### Extracted records
┏━━
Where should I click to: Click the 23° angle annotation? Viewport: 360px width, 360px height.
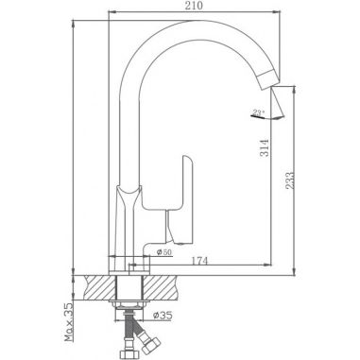[x=258, y=114]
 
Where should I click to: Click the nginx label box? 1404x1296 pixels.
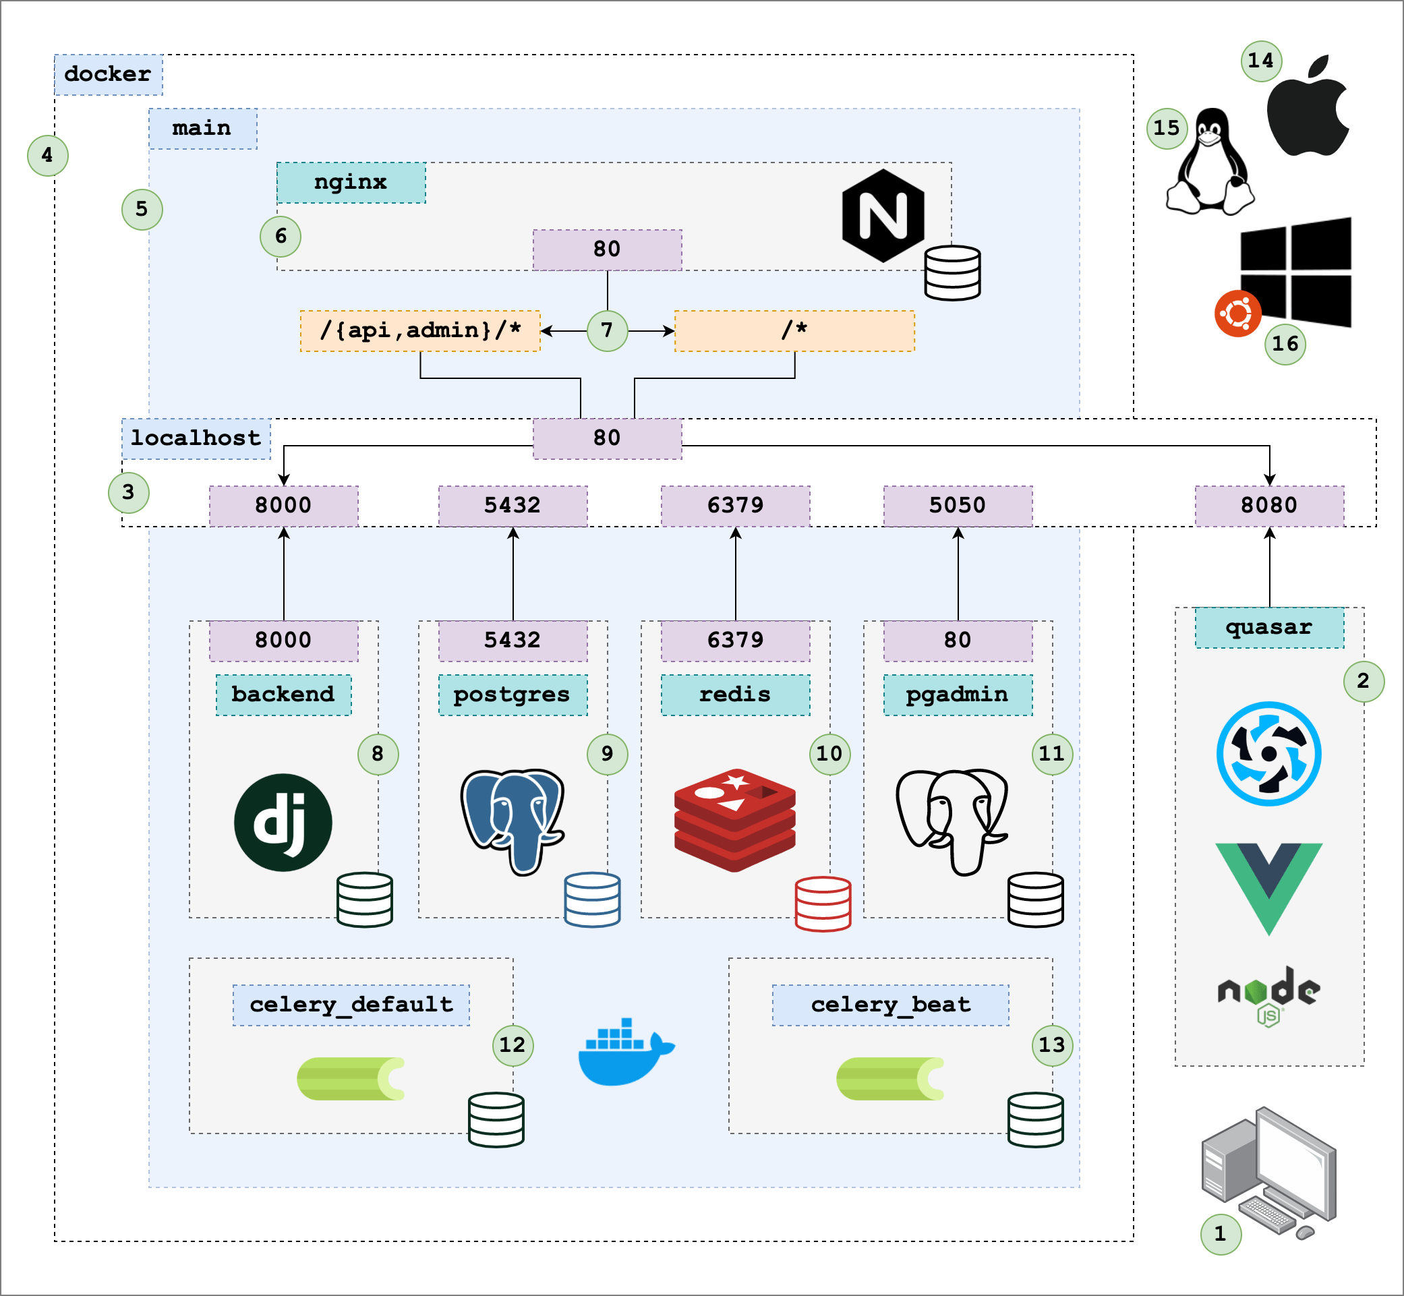[x=351, y=183]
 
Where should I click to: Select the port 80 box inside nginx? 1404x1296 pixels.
[x=607, y=249]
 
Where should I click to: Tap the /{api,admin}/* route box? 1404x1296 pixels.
[x=420, y=330]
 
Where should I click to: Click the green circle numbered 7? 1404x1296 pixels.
[x=607, y=330]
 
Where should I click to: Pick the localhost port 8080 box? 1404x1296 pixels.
[x=1268, y=506]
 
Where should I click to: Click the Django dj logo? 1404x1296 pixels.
[x=283, y=822]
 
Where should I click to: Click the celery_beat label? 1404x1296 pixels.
[x=890, y=1004]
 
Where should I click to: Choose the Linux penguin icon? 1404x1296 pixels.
[x=1210, y=163]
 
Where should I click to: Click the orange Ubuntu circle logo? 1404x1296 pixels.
[x=1238, y=314]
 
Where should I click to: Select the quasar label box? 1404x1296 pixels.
[x=1268, y=628]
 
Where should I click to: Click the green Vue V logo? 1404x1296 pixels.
[x=1268, y=883]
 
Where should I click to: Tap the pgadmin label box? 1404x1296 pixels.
[x=958, y=695]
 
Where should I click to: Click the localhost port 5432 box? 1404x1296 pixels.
[x=513, y=506]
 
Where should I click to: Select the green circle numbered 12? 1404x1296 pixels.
[x=512, y=1045]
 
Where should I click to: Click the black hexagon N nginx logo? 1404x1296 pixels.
[x=883, y=215]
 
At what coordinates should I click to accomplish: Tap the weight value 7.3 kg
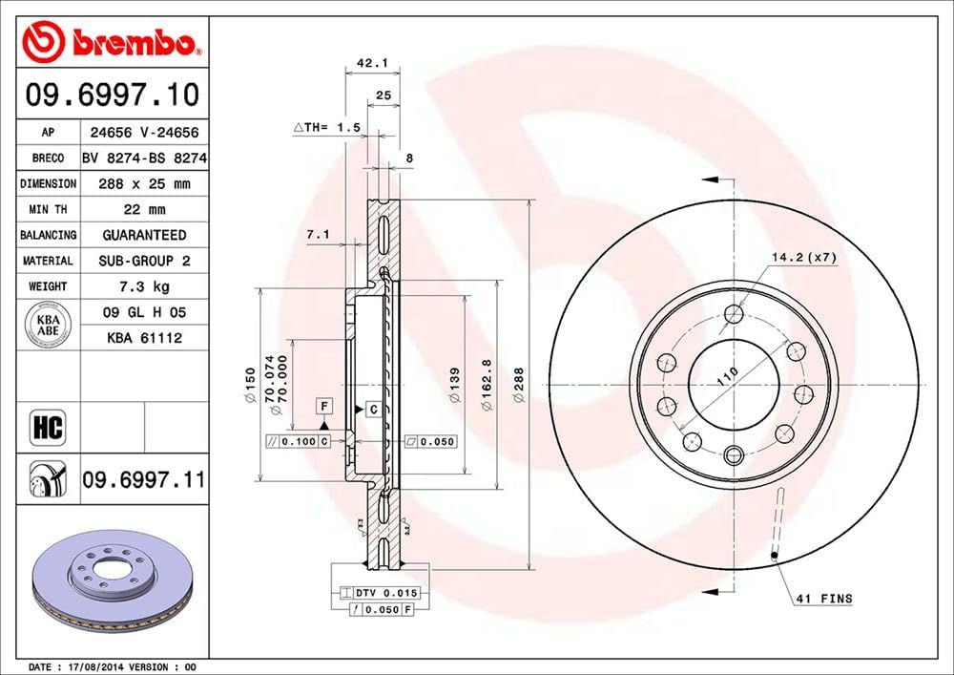point(143,286)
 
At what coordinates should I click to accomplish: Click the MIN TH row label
point(48,209)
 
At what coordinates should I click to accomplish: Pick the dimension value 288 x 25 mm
point(143,183)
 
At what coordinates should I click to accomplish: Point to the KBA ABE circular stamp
point(48,325)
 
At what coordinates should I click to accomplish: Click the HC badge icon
point(48,427)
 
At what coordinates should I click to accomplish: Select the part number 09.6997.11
point(143,478)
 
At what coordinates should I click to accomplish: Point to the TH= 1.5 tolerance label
point(329,126)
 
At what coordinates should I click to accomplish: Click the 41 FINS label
point(823,599)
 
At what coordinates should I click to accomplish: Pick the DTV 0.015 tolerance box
point(387,593)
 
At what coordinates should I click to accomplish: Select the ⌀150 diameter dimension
point(250,385)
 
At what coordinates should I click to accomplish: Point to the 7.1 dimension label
point(319,233)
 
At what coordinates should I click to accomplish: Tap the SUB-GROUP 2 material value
point(143,261)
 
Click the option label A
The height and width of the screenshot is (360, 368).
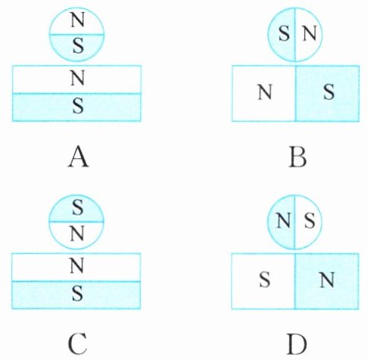(78, 158)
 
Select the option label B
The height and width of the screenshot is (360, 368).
(298, 158)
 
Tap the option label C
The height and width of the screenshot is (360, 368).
(78, 344)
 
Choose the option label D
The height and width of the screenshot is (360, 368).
(297, 344)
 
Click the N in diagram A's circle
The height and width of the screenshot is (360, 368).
(77, 20)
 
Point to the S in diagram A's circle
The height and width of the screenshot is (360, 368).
(78, 46)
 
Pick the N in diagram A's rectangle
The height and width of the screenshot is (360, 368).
(77, 78)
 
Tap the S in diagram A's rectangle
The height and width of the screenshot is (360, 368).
(78, 106)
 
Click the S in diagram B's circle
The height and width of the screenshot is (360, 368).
(284, 33)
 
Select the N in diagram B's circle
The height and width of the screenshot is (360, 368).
(310, 33)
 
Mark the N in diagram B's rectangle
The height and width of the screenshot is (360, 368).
(265, 92)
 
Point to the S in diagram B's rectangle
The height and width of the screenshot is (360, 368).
(329, 92)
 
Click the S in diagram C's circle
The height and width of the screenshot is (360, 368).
(77, 208)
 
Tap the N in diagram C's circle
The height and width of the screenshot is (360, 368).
(77, 234)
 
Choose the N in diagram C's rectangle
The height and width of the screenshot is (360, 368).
(76, 266)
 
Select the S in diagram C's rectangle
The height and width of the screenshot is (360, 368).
(77, 293)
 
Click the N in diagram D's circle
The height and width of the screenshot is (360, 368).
(283, 221)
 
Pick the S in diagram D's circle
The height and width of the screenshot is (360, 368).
(310, 221)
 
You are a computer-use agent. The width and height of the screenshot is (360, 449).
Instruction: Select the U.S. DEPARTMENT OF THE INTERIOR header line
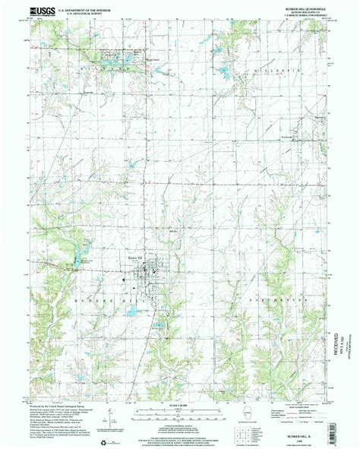coord(87,10)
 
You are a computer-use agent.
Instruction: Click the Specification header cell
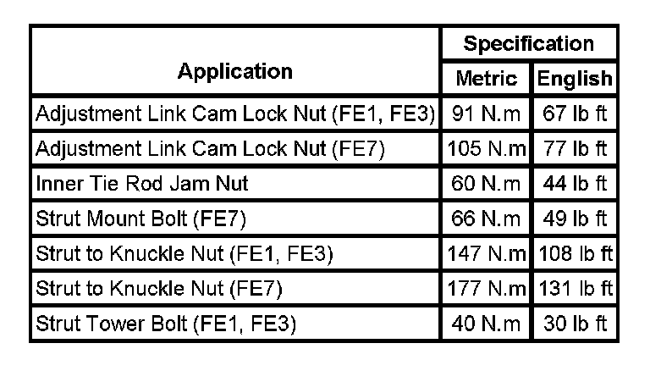(529, 43)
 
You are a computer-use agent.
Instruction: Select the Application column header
(235, 71)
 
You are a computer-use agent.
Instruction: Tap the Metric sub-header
(487, 79)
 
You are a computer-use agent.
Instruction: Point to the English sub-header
(575, 79)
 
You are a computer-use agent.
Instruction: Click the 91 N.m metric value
(487, 113)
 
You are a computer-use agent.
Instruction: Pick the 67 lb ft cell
(575, 113)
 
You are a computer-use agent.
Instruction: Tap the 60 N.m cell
(487, 183)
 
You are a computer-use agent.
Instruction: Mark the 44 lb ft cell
(575, 183)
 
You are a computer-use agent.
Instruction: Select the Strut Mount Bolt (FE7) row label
(140, 219)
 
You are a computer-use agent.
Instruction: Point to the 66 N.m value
(487, 219)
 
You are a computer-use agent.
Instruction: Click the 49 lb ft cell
(575, 219)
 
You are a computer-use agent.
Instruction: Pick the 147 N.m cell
(487, 253)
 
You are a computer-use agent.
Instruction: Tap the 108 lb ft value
(575, 253)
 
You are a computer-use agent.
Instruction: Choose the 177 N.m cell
(487, 289)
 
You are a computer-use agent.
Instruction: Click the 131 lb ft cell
(575, 289)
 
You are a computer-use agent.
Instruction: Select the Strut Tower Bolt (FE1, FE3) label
(165, 324)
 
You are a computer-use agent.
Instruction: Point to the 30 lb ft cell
(575, 324)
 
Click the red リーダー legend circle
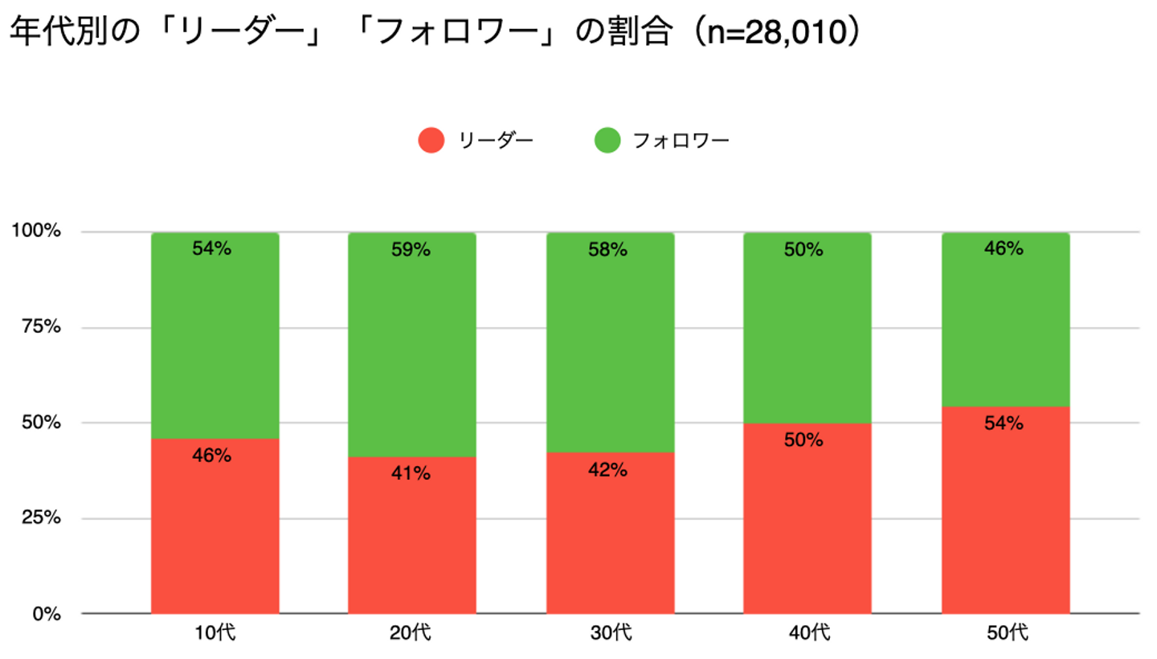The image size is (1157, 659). pyautogui.click(x=431, y=141)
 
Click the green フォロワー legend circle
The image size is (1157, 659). pyautogui.click(x=607, y=141)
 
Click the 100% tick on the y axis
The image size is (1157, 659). pyautogui.click(x=35, y=231)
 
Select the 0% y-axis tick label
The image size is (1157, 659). pyautogui.click(x=45, y=614)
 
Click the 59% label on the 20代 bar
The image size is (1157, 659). pyautogui.click(x=411, y=250)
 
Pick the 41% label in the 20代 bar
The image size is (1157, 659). pyautogui.click(x=411, y=474)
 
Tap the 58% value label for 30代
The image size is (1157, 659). pyautogui.click(x=610, y=250)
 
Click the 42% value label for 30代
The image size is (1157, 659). pyautogui.click(x=610, y=470)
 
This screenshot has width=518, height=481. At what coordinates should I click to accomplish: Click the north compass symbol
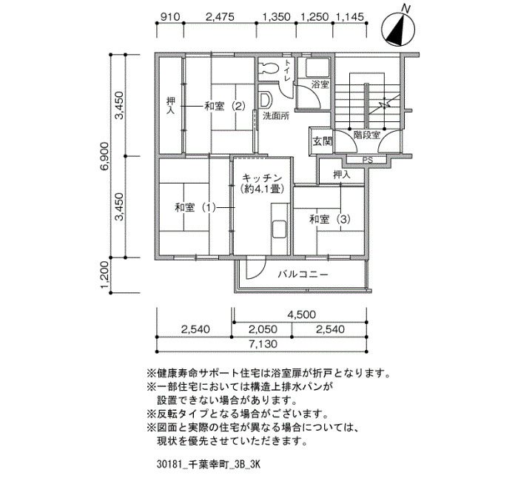tap(398, 30)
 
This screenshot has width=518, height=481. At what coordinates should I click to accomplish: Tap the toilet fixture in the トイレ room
tap(269, 68)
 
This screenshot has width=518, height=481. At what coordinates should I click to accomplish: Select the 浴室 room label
tap(320, 84)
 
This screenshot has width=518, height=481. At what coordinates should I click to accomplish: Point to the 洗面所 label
tap(276, 116)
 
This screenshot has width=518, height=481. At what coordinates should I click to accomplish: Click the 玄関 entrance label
tap(322, 142)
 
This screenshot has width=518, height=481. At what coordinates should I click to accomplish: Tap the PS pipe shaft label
tap(367, 161)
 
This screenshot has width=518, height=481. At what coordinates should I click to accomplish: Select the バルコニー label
tap(303, 275)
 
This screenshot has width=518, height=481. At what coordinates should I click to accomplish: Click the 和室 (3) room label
tap(329, 219)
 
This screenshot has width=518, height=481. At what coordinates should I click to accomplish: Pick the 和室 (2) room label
tap(225, 107)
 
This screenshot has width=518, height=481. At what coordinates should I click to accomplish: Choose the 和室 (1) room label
tap(195, 208)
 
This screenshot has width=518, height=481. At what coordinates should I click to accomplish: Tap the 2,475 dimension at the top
tap(220, 16)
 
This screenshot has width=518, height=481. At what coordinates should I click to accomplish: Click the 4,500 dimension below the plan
tap(301, 314)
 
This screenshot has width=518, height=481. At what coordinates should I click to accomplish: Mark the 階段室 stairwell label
tap(367, 135)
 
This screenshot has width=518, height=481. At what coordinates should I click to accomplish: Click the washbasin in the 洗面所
tap(265, 100)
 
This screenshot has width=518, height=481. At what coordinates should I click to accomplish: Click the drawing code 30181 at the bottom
tap(169, 465)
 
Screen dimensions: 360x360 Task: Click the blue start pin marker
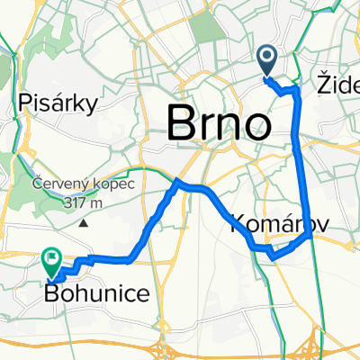click(268, 60)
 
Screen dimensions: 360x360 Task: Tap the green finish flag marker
click(51, 262)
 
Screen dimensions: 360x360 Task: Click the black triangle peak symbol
click(85, 220)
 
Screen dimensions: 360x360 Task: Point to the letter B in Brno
click(183, 122)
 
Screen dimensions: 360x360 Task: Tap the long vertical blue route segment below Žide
click(301, 162)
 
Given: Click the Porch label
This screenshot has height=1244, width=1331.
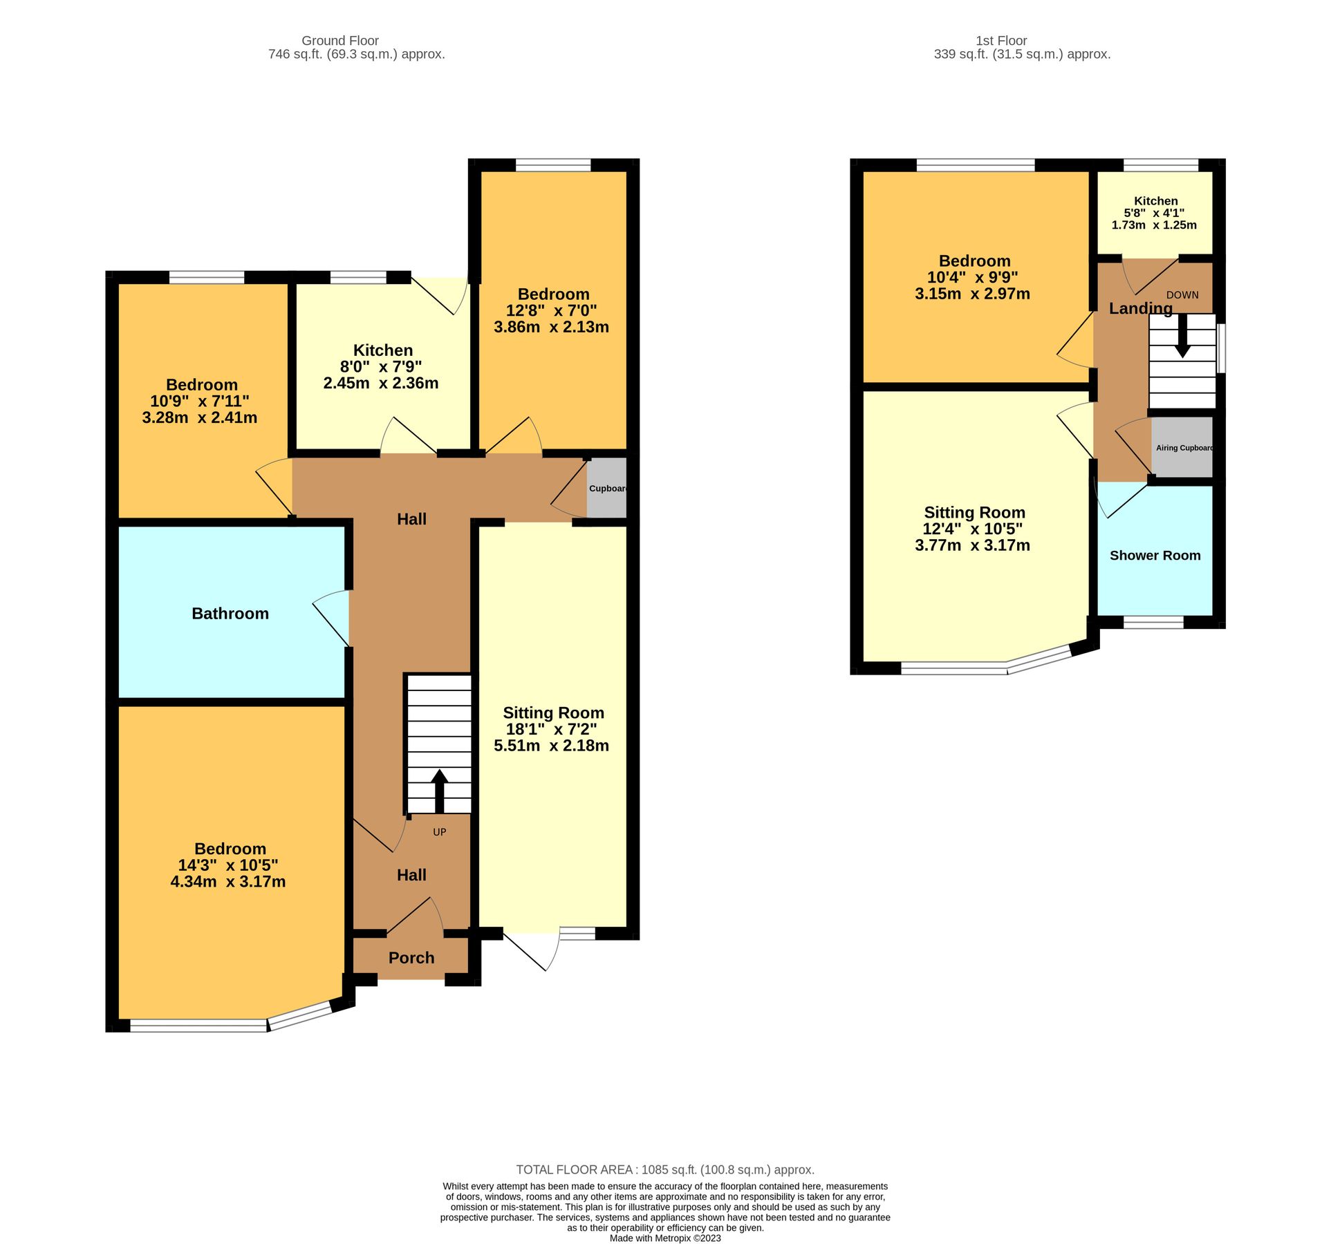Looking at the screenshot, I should [x=411, y=958].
┗━━
Copy out the rows from the line holding "(3) room label" through the last line of the rows, both ends included. Leave the pictures out of your answer.

### Solution to this task
This screenshot has width=518, height=481. At what coordinates should I click to accomplish: Click the 和室 (3) room label
tap(329, 219)
 
This screenshot has width=518, height=481. At what coordinates should I click to accomplish: Pick the 和室 (2) room label
tap(225, 107)
 
This screenshot has width=518, height=481. At what coordinates should I click to accomplish: Choose the 和室 (1) room label
tap(195, 208)
 
This screenshot has width=518, height=481. At what coordinates should I click to accomplish: Tap the 2,475 dimension at the top
tap(220, 16)
 
This screenshot has width=518, height=481. At what coordinates should I click to accomplish: Click the 4,500 dimension below the plan
tap(301, 314)
 
This screenshot has width=518, height=481. At what coordinates should I click to accomplish: Mark the 階段室 stairwell label
tap(367, 135)
 
This screenshot has width=518, height=481. At what coordinates should I click to accomplish: Click the washbasin in the 洗面所
tap(265, 100)
 
This screenshot has width=518, height=481. At what coordinates should I click to accomplish: Click the drawing code 30181 at the bottom
tap(169, 465)
 
Screen dimensions: 360x360 Task: Click the blue start pin marker
click(268, 60)
 
Screen dimensions: 360x360 Task: Tap the green finish flag marker
click(51, 262)
 
Screen dimensions: 360x360 Task: Click the black triangle peak symbol
click(85, 220)
 
Screen dimensions: 360x360 Task: Point to the letter B in Brno
click(183, 122)
 
Screen dimensions: 360x360 Task: Tap the long vertical blue route segment below Žide
click(301, 162)
 
Given: Click the Porch label
This screenshot has height=1244, width=1331.
Looking at the screenshot, I should [x=411, y=958].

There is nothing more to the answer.